Arbeitsanweisungen.
A - Welche Farbe hat laut dem Text über das Video zur Lach-Zigarette das Oberteil der Frau?
B - Schreib den Text über das Video zur Lach-Zigarette im Anschluss an seinen letzten Satz weiter.

Text des Dokuments.
Reutlingen – „Hab’s probiert, sitze jetzt in der Psychiatrie“, ist nur einer der unzähligen Kommentare unter dem TikTok-Video mit dem Titel „Wir rauchen jetzt eine Lach-Zigarette“. Darin zu sehen: eine blonde Frau, Mitte 50, in einem pinken Oberteil, die an einer imaginären Zigarette zieht und beim „auspusten“ des ebenso imaginären Rauchs herzhaft lacht.

Klingt absurd? Ohne den Hintergrund zu kennen, ist es das auch. Hinter den kurzen Videos, die auf den Social-Media-Plattformen TikTok, Instagram und YouTube millionenfach geklickt und kommentiert werden, stecken aber ernste Absichten. Absichten einer Frau, die jedem helfen will, schlechte Gefühle mit einfachen Mitteln in Positives zu wandeln.

[Gespeicherte Dateneinträge]
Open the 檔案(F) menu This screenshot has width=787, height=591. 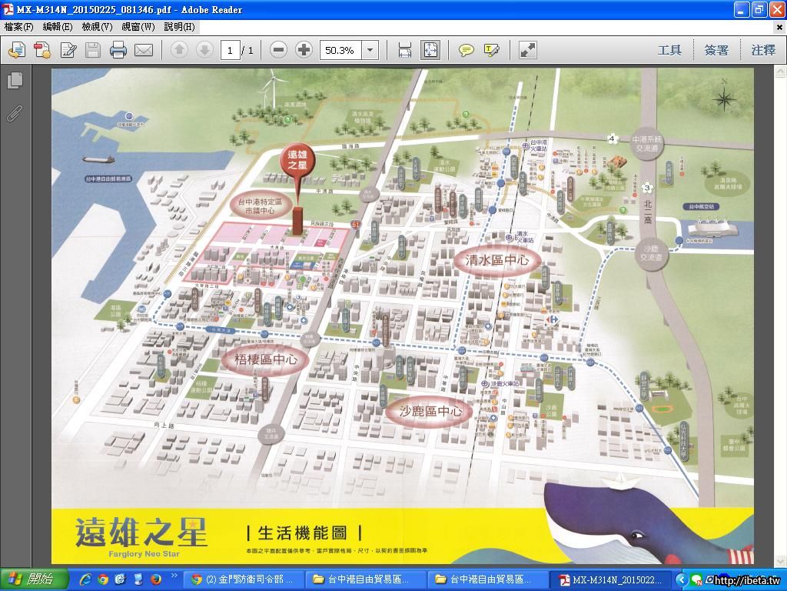[18, 27]
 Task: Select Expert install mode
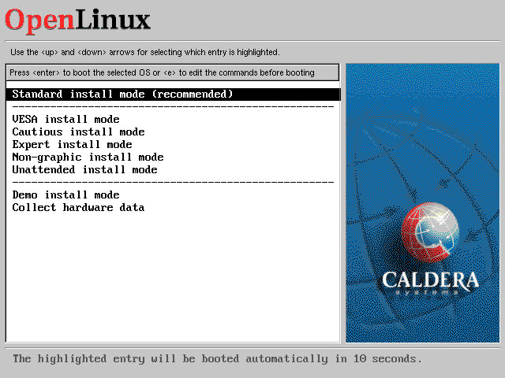pyautogui.click(x=72, y=145)
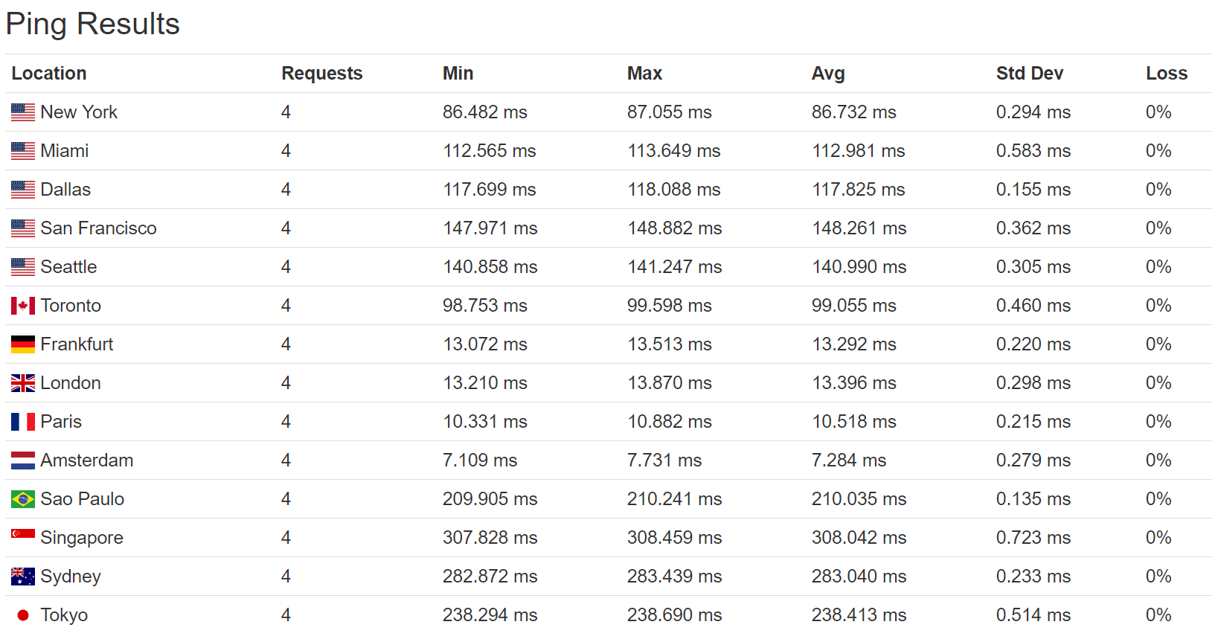Viewport: 1212px width, 642px height.
Task: Click the Canadian flag next to Toronto
Action: click(x=23, y=306)
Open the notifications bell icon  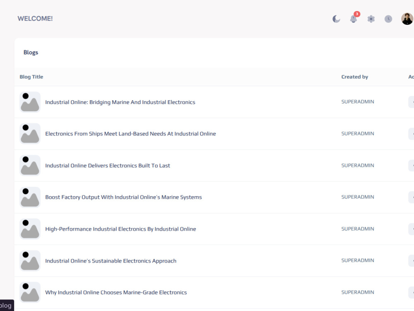coord(354,19)
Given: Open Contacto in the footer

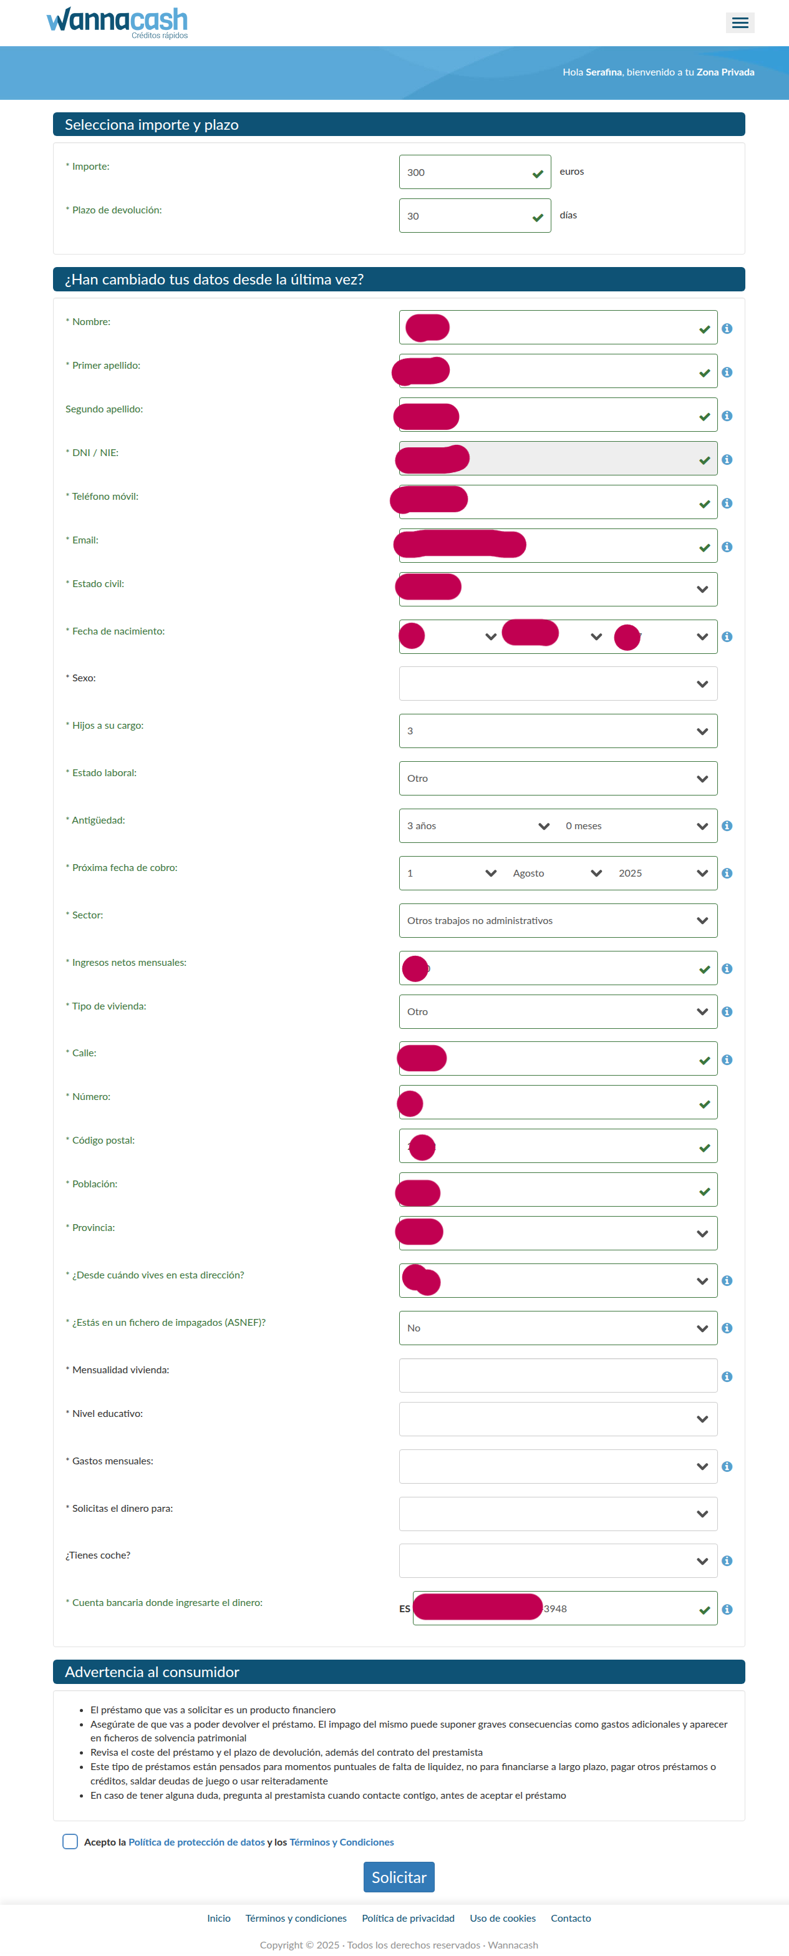Looking at the screenshot, I should point(570,1918).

Ergebnisse der Reihe.
A - Pink.

B -
Lachyoga hilft der mentalen Gesundheit: Carmen Goglin erkrankte selbst an Depressionen

Die 58-jährige Carmen Goglin stammt ursprünglich aus Ostdeutschland, heute lebt sie mit ihrer Familie im baden-württembergischen Reutlingen. Dort betreibt sie seit 2013 ihre Lachschule. Hauptberuflich hilft sie Firmen bei der Personalarbeit. Zum Lachyoga hat sie gefunden, weil sie an Depressionen erkrankte. Sie habe sich antriebslos, gefühlsmäßig erstarrt und energielos gefühlt – nach drei Jahren Psychotherapie entschied sie sich zusätzlich die Lachyoga-Lehrerausbildung zu absolvieren. Seitdem bereichert sie das Netz mit ihren Lachübungen und bietet Kurse an. „Heute bin ich sehr dankbar dafür, dass ich mich durch die Depressionen mehr mit mir selbst beschäftigt habe und Dinge ablegen konnte, die mir nicht gutgetan haben“, erzählt Goglin im Gespräch mit unserer Redaktion.

Ich lache, glaube ich, mehr als andere.

Lachyoga-Trainerin Carmen Goglin

Beim Lachyoga geht es hauptsächlich darum, sich selbst in eine positive Stimmung zu versetzen, so Goglin: „Das Gehirn kann nämlich nicht zwischen künstlichem und echtem Lachen unterscheiden.“ Darauf zielen auch die Lachyoga-Methoden und Carmen Goglins Videos ab. Sie selbst hat das Prozedere schon sehr verinnerlicht: „Ich lache, glaube ich, mehr als andere. Mir fällt es einfacher als anderen, über mich und Dinge, die bei mir schiefgehen, zu lachen.“

Mit der„Lachzigarette“ aus vollem Herzen lachen.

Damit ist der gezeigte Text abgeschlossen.